In a series of cyber attacks targeting major organizations like DELL, the U.S. Department of Defense, the FBI, and the TSA, DoorDash has also reportedly been compromised. The alleged breach claims to expose sensitive records, though it’s unclear whether the claims are legitimate.
This isn’t the first time DoorDash has faced a security incident. In August 2022, the food delivery service disclosed a breach involving a third-party vendor that fell victim to a phishing attack. That incident impacted 367,000 users, leaking email addresses, names, postcodes, and partial payment card information.
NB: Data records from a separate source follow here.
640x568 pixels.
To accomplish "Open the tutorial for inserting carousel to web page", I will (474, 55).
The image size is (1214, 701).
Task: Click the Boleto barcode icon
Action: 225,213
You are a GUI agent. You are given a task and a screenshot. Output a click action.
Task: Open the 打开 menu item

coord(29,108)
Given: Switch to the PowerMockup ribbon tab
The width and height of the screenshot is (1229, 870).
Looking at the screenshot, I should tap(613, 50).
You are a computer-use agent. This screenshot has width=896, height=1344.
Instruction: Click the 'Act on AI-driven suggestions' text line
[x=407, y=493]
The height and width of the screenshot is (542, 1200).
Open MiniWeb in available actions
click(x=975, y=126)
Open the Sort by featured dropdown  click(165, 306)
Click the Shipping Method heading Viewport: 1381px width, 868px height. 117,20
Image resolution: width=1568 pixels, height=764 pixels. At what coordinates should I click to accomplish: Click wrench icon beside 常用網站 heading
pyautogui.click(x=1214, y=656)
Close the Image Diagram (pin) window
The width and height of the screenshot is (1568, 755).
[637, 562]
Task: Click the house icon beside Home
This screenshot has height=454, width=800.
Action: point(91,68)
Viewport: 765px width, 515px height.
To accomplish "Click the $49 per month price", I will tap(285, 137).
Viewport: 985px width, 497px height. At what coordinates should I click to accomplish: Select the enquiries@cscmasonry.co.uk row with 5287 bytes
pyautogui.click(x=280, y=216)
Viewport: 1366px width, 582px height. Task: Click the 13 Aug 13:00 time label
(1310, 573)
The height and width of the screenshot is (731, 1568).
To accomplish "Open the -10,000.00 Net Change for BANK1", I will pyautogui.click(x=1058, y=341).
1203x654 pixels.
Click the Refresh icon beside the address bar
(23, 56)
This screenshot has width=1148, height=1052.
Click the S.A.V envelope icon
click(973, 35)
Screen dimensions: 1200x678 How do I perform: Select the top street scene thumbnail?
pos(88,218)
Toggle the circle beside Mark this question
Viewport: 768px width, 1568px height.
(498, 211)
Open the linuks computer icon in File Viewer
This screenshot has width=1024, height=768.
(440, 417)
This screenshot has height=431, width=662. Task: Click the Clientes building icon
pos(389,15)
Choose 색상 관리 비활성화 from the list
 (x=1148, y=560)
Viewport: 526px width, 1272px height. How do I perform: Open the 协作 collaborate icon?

DoorDash responded by cutting off the vendor’s access to its systems and addressing privacy concerns raised by the breach.
As of now, DoorDash has not issued an official statement regarding this new alleged breach. However, based on past incidents, it’s likely that the company will notify affected users and release a public update if the claims are substantiated. This latest breach, if confirmed, appears to involve a larger scope, potentially exposing store and transaction data.
Details of the compromised data include order timestamps, store IDs, transaction details, payout information, and fees. Notably, the sample data does not include any Personally Identifiable Information (PII), focusing instead on order and store data.
According to the information provided, the compromised data includes:
Timestamps, payout information, Business ID, store name, merchant store ID, transaction information, order information, commission, marketing fees, Snap Ebt discount, payment information, transaction ID, driver charge, tax information, consumer tip, and more.
While the breach seems credible based on initial information, users will need to wait for an official statement from DoorDash. Until then, there’s little that can be done other than monitoring the situation and preparing for potential announcements from the company.